Housing Projects Provide Proof Accessible Design Works
It's one thing to know where the best places to build accessible housing are, but quite another to build the right type of housing for people with disability. Understanding what people with disability want from SDA is vital if investors are to maximise returns on their investment in the long term.
It’s one thing to know where the best places to build accessible housing are, but quite another to build the right type of housing for people with disability.
While the National Disability Insurance Scheme is providing incentive to developers and investors to tap into the accessible housing market via specialist disability accommodation (SDA) subsidies, it doesn’t provide guidance on what to build.

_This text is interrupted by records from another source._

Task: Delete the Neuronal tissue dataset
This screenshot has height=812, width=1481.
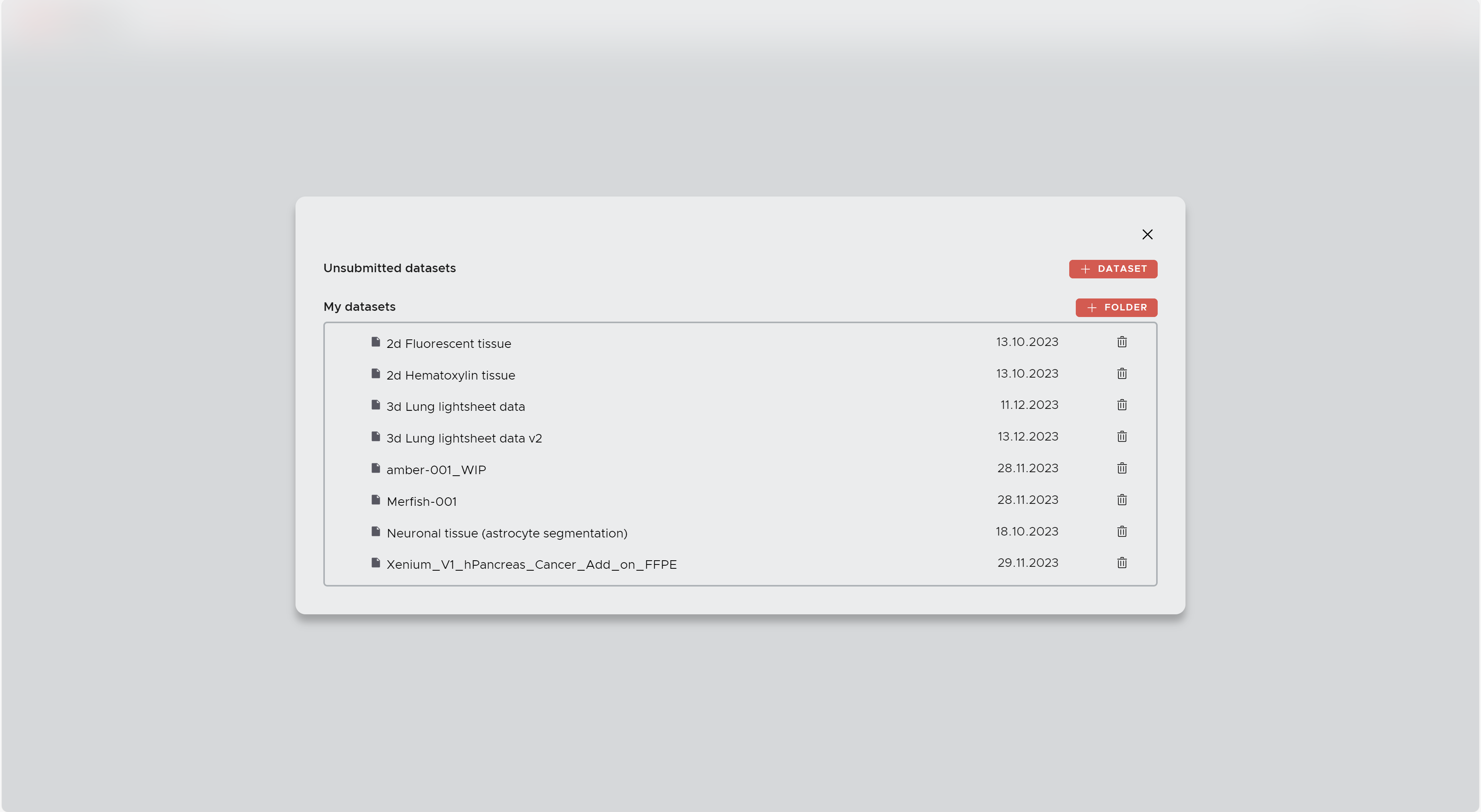Action: 1122,531
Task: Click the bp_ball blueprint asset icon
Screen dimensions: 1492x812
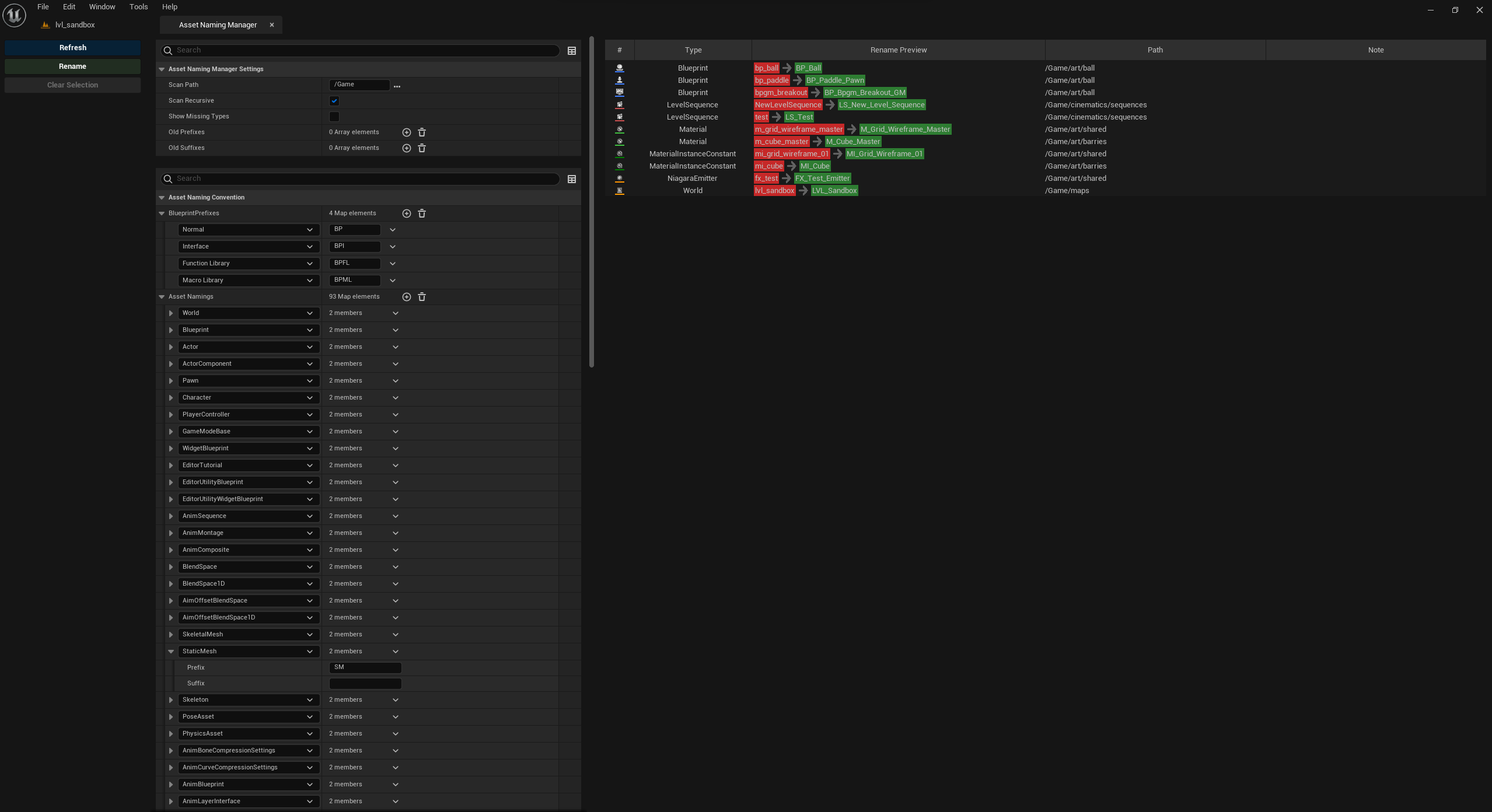Action: [x=620, y=68]
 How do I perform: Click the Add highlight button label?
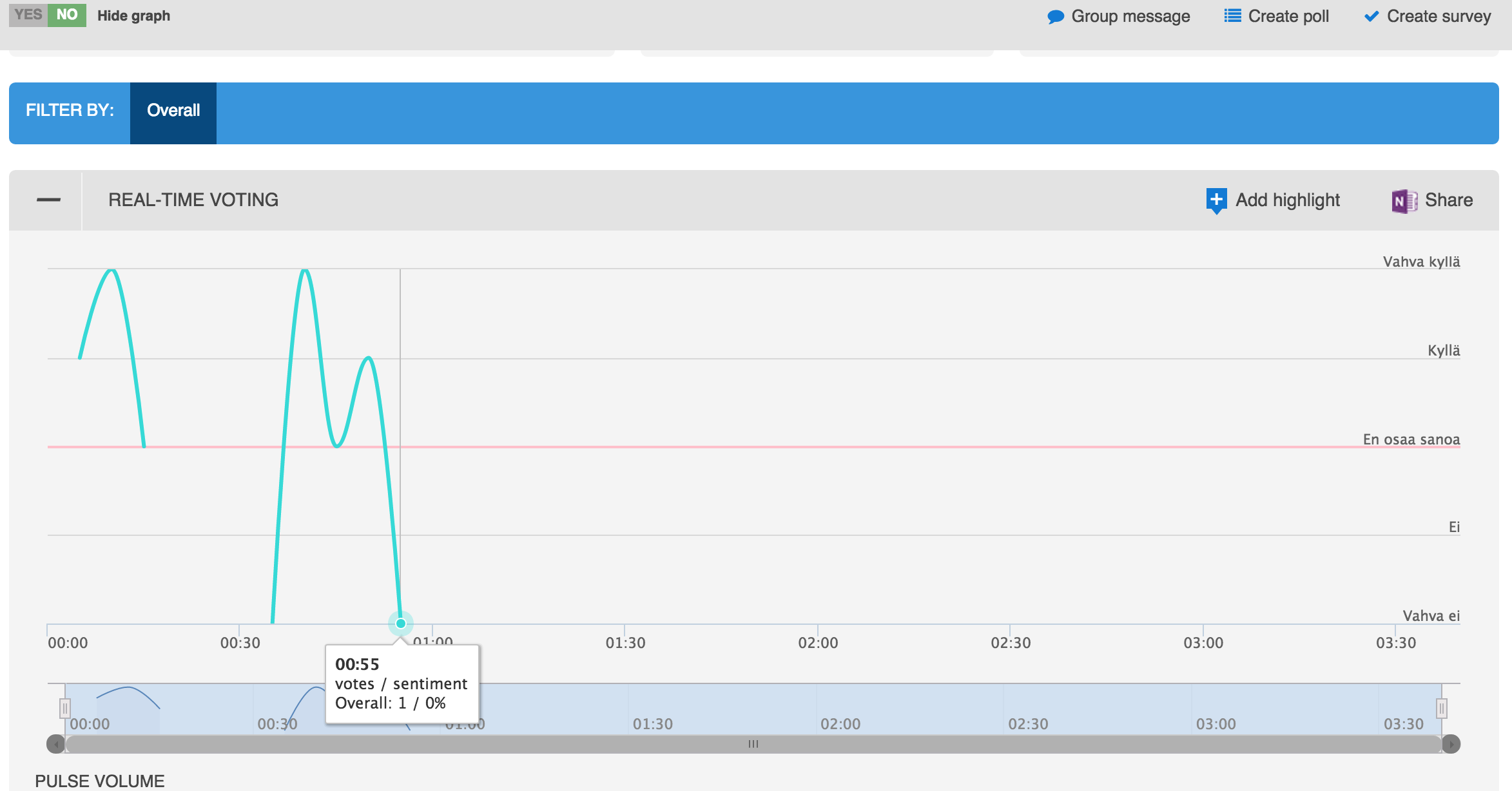tap(1287, 200)
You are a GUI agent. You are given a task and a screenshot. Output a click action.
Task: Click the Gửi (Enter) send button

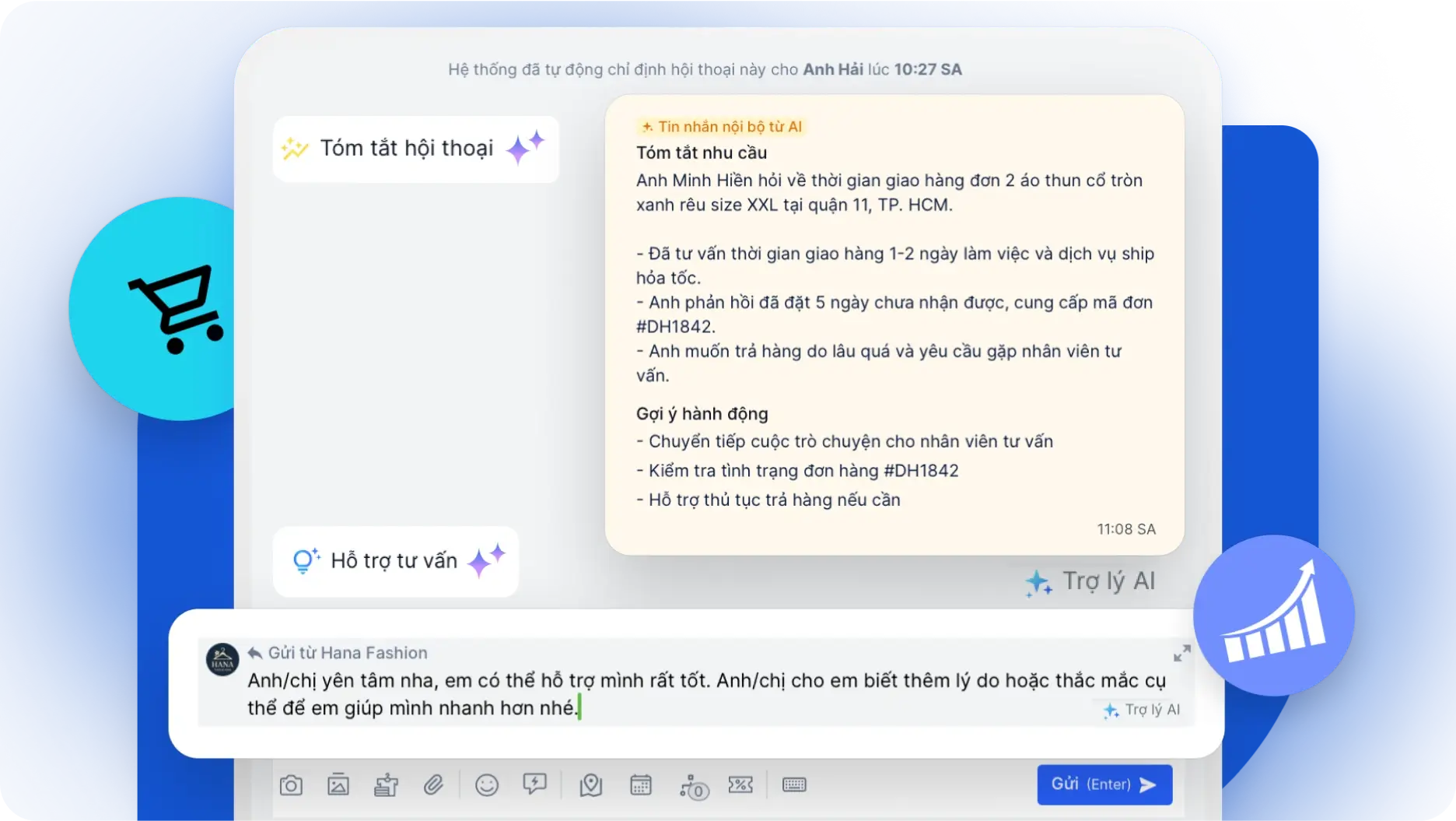pyautogui.click(x=1104, y=784)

Understanding what people with disability want from SDA is vital if investors are to maximise returns on their investment in the long term.
As part of our research into demand for SDA across Australia, we asked people with disability what they most want from housing.
This research is included in the Specialist Disability Accommodation: Market Insights report, which the Summer Foundation prepared in conjunction with the Australian Housing and Urban Research Institute and SGS Economics & Planning and released last month.
The policy around SDA is designed to ensure that individuals have greater choice about where with whom and the type of housing they live in. But the research found that many potential SDA participants currently have no choice but to live in accommodation that is poorly aligned with their preferences, such as group homes and nursing homes.
In Australia, 87 per cent of the 17,500 people currently living in SDA live in group homes. There are a further 6,200 people under age 65 living in aged care and another 27,000 people with very high support needs not living in SDA or aged care, mostly residing with family and often with ageing parents.
The median age for people in SDA is 46, but when future demand for SDA is taken into consideration this age drops to 34. These people want and need more options to be able to live a more independent life.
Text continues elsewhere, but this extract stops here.